- Born: Ludwig Wilhelm Albert Benteli June 20, 1867 Berne, Switzerland
- Died: December 11, 1944 (aged 77) Berne, Switzerland
- Occupations: Publisher, printer
- Spouse: Maria Bertha Candelaria Kaiser

= Albert Benteli (publisher) =

Swiss publisher and printer

Albert Benteli (born Ludwig Wilhelm Albert Benteli; 20 June 1867, Berne – 11 December 1944, Berne) was a Swiss publisher and printer, founder of the Benteli Verlag (publishing house).

== Life and career ==

Benteli was the son of Albert Benteli. He attended school in Berne and passed his Matura there. He then studied theology in Berne, Neuchâtel and Greifswald, after which he served as a pastor and member of the synodal council in Solothurn from 1888 to 1891.

In 1891, he joined the firm of his father-in-law, Kaiser & Co. — whose daughter, Maria Bertha Candelaria Kaiser, he had married — as director of the publishing department. In 1897, he took over the Collin printing house, which relocated to a new building in Bümpliz in 1906.

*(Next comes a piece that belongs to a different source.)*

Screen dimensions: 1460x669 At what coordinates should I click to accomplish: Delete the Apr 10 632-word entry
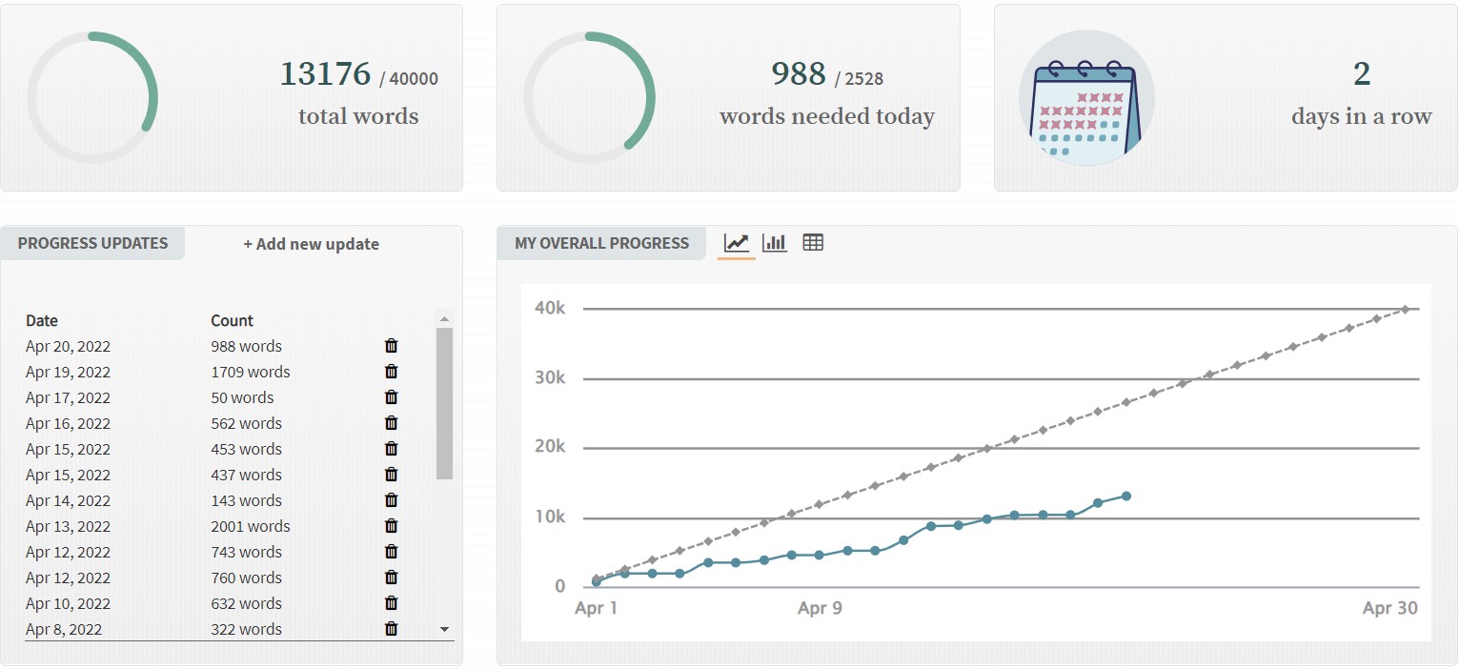pyautogui.click(x=391, y=603)
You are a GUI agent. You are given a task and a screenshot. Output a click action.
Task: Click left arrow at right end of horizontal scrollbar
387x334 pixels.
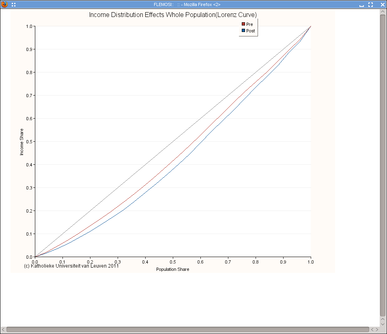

Two years later, in 1908, Benteli founded Benteli Verlag. It quickly gained a prominent role in Swiss publishing through notable works in literature, the arts, and children's and youth books, as well as careful attention to color art reproduction. Having studied fine arts himself, Benteli became friends with major artists including Ferdinand Hodler, Cuno Amiet and Walter Linck. He founded the journal Das Werk and was one of the co-founders of Heimatschutz (the Swiss heritage protection organization).